Once more perusing Slate.com when I stumbled across this gem, Lord Byron’s Great Insight and it brought me back to my British literature course on the Romantic period. The article itself looks exactly like the mini-biographical excerpt from my anthology and only summarizes what is pretty much considered common knowledge for anyone who would ever care to know more about Byron. I have more information scribbled on two pages of an old notebook about his life than what the writer offers to us. But that is by far not the most grievous thing about the article. No, that award goes to the supposition that Byron understood knew what women wanted.

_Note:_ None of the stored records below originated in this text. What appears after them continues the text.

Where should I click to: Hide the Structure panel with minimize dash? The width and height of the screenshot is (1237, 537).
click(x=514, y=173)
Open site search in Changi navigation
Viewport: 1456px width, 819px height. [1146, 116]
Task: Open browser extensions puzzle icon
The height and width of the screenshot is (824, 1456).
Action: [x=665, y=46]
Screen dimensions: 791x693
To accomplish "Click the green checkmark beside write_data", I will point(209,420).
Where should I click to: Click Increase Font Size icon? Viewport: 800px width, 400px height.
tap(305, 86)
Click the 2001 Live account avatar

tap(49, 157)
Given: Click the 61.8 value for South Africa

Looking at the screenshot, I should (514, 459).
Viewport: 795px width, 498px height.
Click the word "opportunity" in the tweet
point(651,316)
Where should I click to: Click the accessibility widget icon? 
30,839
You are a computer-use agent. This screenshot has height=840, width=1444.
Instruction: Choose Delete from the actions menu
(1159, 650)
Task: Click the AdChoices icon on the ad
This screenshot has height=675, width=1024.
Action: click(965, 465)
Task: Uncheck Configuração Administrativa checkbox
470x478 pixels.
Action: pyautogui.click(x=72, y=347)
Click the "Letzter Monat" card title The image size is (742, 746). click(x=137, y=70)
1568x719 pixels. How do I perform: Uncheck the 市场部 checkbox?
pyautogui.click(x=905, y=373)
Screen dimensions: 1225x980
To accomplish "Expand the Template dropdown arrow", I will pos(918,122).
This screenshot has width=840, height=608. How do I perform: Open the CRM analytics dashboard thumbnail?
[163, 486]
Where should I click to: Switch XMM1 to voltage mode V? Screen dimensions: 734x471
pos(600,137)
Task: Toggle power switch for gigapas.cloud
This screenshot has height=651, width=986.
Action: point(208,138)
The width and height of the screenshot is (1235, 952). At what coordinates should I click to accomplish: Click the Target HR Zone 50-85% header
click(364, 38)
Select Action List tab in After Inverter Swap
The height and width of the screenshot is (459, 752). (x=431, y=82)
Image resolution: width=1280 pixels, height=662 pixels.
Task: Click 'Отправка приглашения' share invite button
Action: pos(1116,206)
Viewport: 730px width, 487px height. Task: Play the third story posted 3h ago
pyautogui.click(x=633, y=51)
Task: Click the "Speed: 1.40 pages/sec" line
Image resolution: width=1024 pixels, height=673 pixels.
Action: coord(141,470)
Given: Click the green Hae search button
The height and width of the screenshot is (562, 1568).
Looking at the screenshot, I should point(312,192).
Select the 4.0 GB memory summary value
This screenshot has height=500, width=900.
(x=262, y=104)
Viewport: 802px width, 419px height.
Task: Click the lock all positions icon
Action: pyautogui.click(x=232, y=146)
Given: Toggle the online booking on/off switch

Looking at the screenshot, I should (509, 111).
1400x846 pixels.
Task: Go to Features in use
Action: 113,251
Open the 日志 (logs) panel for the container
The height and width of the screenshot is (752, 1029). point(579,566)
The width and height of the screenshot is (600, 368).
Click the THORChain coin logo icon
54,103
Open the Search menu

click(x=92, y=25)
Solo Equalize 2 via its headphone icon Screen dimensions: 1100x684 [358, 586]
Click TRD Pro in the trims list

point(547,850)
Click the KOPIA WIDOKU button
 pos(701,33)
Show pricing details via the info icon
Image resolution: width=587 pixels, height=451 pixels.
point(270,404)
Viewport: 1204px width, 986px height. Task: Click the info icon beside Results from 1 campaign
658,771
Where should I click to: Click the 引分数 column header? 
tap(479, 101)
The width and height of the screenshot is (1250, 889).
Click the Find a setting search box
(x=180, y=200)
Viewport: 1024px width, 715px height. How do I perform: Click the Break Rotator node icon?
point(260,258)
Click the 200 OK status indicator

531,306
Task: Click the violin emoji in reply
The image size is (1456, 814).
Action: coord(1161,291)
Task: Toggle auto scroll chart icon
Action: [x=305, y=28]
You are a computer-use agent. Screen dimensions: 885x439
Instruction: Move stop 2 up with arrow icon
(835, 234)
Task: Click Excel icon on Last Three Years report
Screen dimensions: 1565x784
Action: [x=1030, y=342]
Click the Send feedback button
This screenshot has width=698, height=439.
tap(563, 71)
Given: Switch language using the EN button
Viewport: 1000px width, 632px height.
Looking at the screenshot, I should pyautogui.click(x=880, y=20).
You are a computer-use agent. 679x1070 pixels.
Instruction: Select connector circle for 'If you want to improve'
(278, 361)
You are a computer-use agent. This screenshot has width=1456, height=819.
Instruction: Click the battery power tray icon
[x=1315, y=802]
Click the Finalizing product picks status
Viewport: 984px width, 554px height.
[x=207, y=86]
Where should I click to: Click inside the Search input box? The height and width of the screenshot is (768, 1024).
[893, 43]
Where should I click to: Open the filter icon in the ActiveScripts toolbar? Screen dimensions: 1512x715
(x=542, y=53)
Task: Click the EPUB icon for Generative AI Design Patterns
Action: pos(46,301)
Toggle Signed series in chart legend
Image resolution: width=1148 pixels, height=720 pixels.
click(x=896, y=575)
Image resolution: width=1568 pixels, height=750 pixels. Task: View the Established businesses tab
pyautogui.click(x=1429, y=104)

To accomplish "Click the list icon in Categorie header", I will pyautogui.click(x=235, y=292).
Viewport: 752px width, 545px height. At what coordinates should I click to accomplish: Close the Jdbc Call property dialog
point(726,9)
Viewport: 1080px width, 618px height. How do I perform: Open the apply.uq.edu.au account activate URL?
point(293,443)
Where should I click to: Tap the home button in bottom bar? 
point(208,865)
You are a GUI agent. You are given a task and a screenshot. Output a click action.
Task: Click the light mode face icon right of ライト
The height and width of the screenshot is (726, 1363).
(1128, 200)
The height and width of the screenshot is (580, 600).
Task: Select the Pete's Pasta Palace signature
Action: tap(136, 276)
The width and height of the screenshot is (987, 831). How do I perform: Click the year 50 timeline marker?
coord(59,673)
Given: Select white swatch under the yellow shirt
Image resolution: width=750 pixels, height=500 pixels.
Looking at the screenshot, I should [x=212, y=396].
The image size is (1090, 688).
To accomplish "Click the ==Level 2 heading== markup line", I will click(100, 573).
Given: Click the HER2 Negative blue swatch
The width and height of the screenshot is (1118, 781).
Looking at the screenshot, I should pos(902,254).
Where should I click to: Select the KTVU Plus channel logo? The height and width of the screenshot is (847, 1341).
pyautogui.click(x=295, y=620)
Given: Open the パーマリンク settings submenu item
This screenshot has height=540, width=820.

Don’t get me wrong, Lord Byron is one of my favorite poets, just like I enjoy Nietzsche’s philosophy. But that does not stop them from being complete lunatics and incestuous, misogynistic pigs. Lord Byron just knew what women wanted to hear and used it to his advantage. He was a selfish and manipulative scumbag who showed no remorse for his actions. As one of the commentators put it, reviewing Byron’s homosexual pinings and the way it caused him to lash out at his female consorts in an effort to assert his masculinity. Of course, there are also plenty of closeted gay men who don’t resort to the kind of extreme behavior Byron did. We should try to steer clear of generalizations though.
An actual review of what the book provided as a new angle or information on Lord Byron would have actually made sense rather than positing some childish notion based on one man’s promiscuous outings.